Sandwick bairns find ‘St Kilda Mailboat’

A fine weather trip to the beach last week resulted in an exciting find for Sandwick resident Euan Crawford and his children Elsie, seven, and Rory, five.

While the family enjoyed a sunny day visit to the nearby Cumliewick beach the trio stumbled across a handmade “St Kilda mailboat” which had washed ashore.

St Kilda mailboats have been in use for over 100 years. They are composed of a waterproof receptacle, containing a letter, attached to a buoyancy aid which is then launched into the sea.

The item was taken home for closer inspection and after unscrewing the lid of the “boat” the Crawford family found 11 postcards inside it, along with £25.

It turned out that the package had been on a 20-month journey from St Kilda, after being set on its way by a Scottish Natural Heritage working party who were based on the island in the summer of 2014.

Instructions on one postcard requested that whoever located the item should use the money to buy stamps and then return the postcards back to their senders. One postcard will be going as far as Melbourne, Australia.

Mr Crawford said that his children “were running about in the sand when they stumbled across it”.

At first the children were unsure what they had found but after their father read the message on the aluminum plaque on top of the mailboat to them Elsie “thought there might be treasure inside”.

Although the “treasure” turned out to be £25 and a few postcards the children were still delighted with their find, and Elsie even took it into school to show her class.

Rory and Elsie Crawford were the proud finders of a St Kilda mailboat at the Cumliewick beach in Sandwick. Full story, page three. Photo: Dave Donaldson
Rory and Elsie Crawford were the proud finders of a St Kilda mailboat at the Cumliewick beach in Sandwick. Photo: Dave Donaldson

Mr Crawford sent the postcards – which had messages such as “Will anybody ever find me?” – back to their senders on Monday and after paying for postage found that there was “a bit of change leftover so the bairns bought sweets”.
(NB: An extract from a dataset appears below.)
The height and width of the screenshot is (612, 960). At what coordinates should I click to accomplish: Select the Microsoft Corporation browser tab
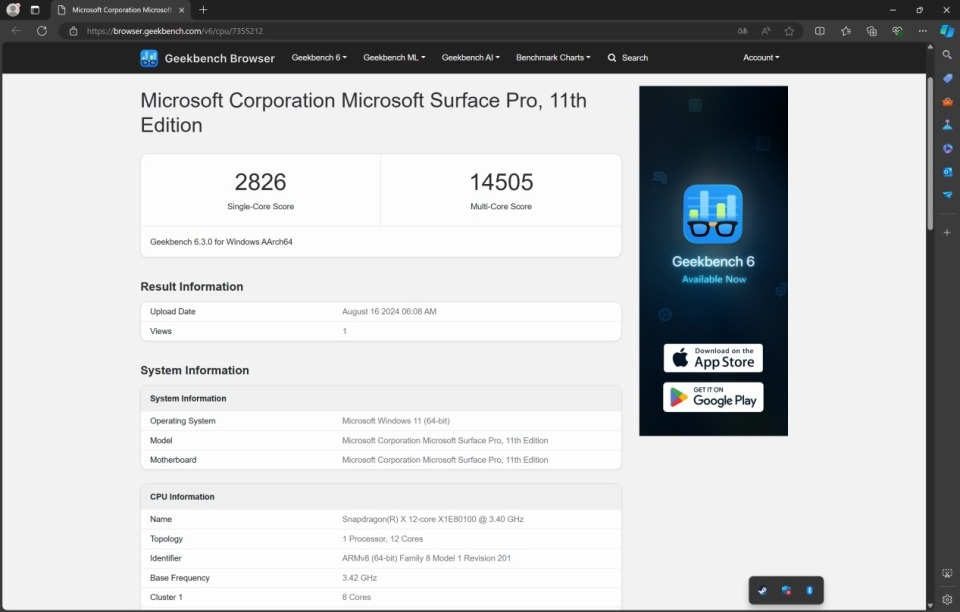(121, 10)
“They got their treasure after all,” he added.

These mailboats have become a common ritual for visitors to St Kilda, both leisure visitors and working parties. They have also been deployed from a number of other areas, including six which were launched from Shetland in 2014 as a “distress signal” to highlight the plight of rural schools in the isles.

The history of the St Kilda mailboats can be traced back to 1876 when John Sands, a freelance journalist, spent time there working to draw attention to the plight of rural islanders.

In the winter of 1876 Mr Sands, along with a group Austrian sailors also stranded on St Kilda, became concerned that their presence was putting a strain on the resources at hand and that they may starve.

As a result of this fear Mr Sands and the Austrian sailors decided to deploy two “mailboats” to draw attention to their precarious position. These asked the finder of the letter to forward it on to the Austrian Consul.

One made it to Orkney within nine days while the other was discovered in Ross-Shire after 22 days. The letters were duly forwarded on and a short while later HMS Jackal arrived at St Kilda to rescue the marooned journalist and sailors.

Mr Sands, incidentally, also spent time working in Shetland islands including Papa Stour and Foula.
After this usage residents of and visitors to St Kilda took to deploying mailboats as a unique method of correspondence.

The senders hoped that their craft would make it to the mainland and then be forwarded on by the person who discovered them to their intended destinations.

The boats, carried by the Gulf Stream, regularly turned up on the British mainland, and on occasion made it to Shetland, Orkney and even Scandinavia.

In 1904 The Shetland Times reported on the discovery of a St Kilda mailboat in the isles.

The article stated: “There was picked up on St Ninian’s Isle, Dunrossness, a St Kilda mail bag.

“The ‘bag’ is that usually employed by the St Kildians to communicate with the outside world, consisting of a sheepskin bag inflated to which was attached a tin canister, wrapped round with cotton wool, and covered with cotton sewn around it.

“The bag was forwarded to Lerwick Post Office. The tin was found to contain two letters and eight postcards, which were duly forwarded to their destination. A shilling was also enclosed. The bag had been sent off on 21st June so that it had taken two months and one day between St Kilda and Shetland.”

Despite the establishment of a six-times-a-year mail service to and from St Kilda in the early 1900s the practice remained in use when this irregular service proved insufficient.

Modern St Kilda mailboats are now the result of appropriation, by tourists and workers in the isle, of this interesting part of St Kilda’s postal history.